Só tem um porém: não acho óbvio que o governo do Brasil deveria ter menos aversão ao risco (ou mais capacidade de se "hedgear") do que empresas privadas, principalmente se essas empresas forem multinacionais como muitas que investiram em infra-estrutura no Brasil e imagino, deveriam entrar nessa história das PPPs e menos ainda se elas forem estatais de outros países, como a EDF que comprou a Light.

A não ser, é claro, que agora as pessoas estejam pensando no Estado como o agente e as empresas como o principal. As multinacionais não conhecem o país, não têm poder político para impedir que elas sejam expropriadas numa crise e não tem como comprar seguro para esse tipo de coisa lá fora pelos mesmos motivos (só que agora, da parte da seguradora). O governo entra garantindo retorno e assumindo o risco pra elas terem certeza de que na hora H não vai sacanear. Acho que é mais isso que tá na cabeça do pessoal que fez a lei.

§

### Enunciado
Reproduza na íntegra, sem nenhuma alteração, o trecho sobre as PPPs e o risco assumido pelo governo. As linhas não têm relação alguma com o trecho acima.

### Dados exibidos
§

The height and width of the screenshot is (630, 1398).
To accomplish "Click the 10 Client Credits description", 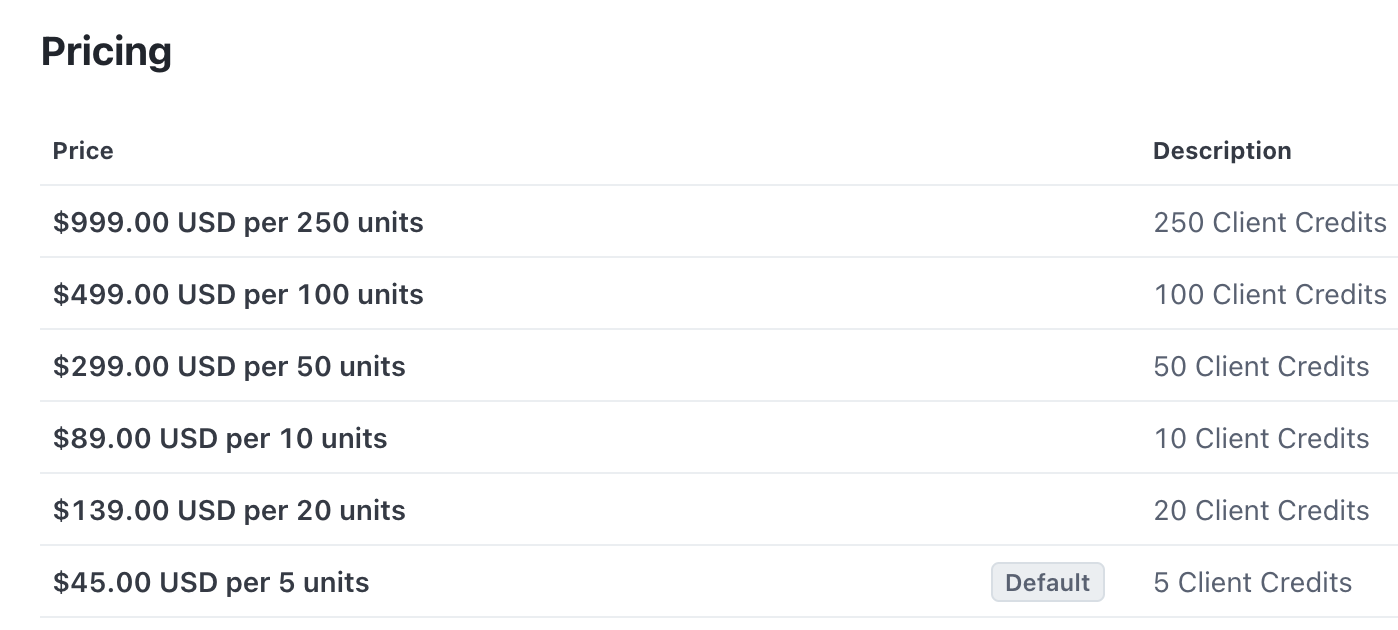I will (x=1261, y=438).
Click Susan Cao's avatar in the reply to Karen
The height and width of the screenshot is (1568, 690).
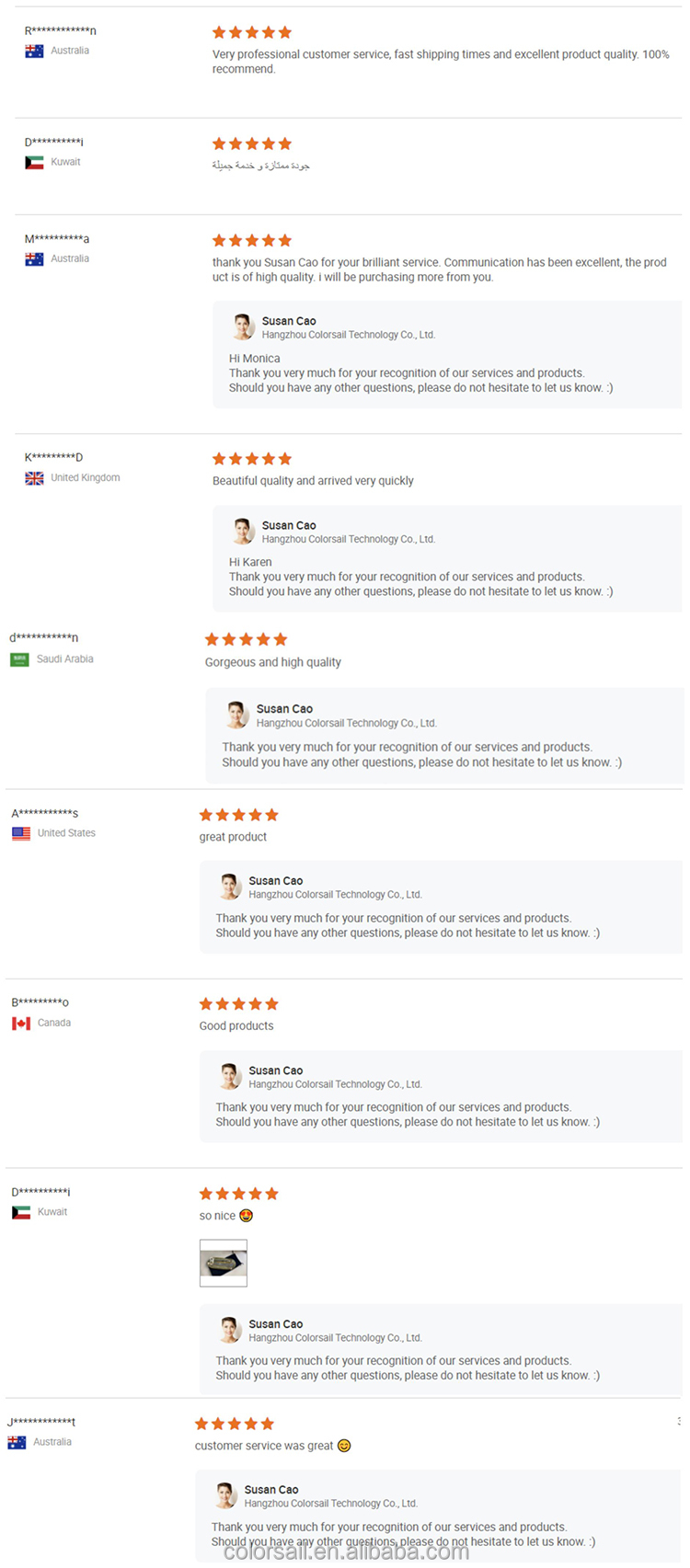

§

### Resultado da tarefa
Só tem um porém: não acho óbvio que o governo do Brasil deveria ter menos aversão ao risco (ou mais capacidade de se "hedgear") do que empresas privadas, principalmente se essas empresas forem multinacionais como muitas que investiram em infra-estrutura no Brasil e imagino, deveriam entrar nessa história das PPPs e menos ainda se elas forem estatais de outros países, como a EDF que comprou a Light.

A não ser, é claro, que agora as pessoas estejam pensando no Estado como o agente e as empresas como o principal. As multinacionais não conhecem o país, não têm poder político para impedir que elas sejam expropriadas numa crise e não tem como comprar seguro para esse tipo de coisa lá fora pelos mesmos motivos (só que agora, da parte da seguradora). O governo entra garantindo retorno e assumindo o risco pra elas terem certeza de que na hora H não vai sacanear. Acho que é mais isso que tá na cabeça do pessoal que fez a lei.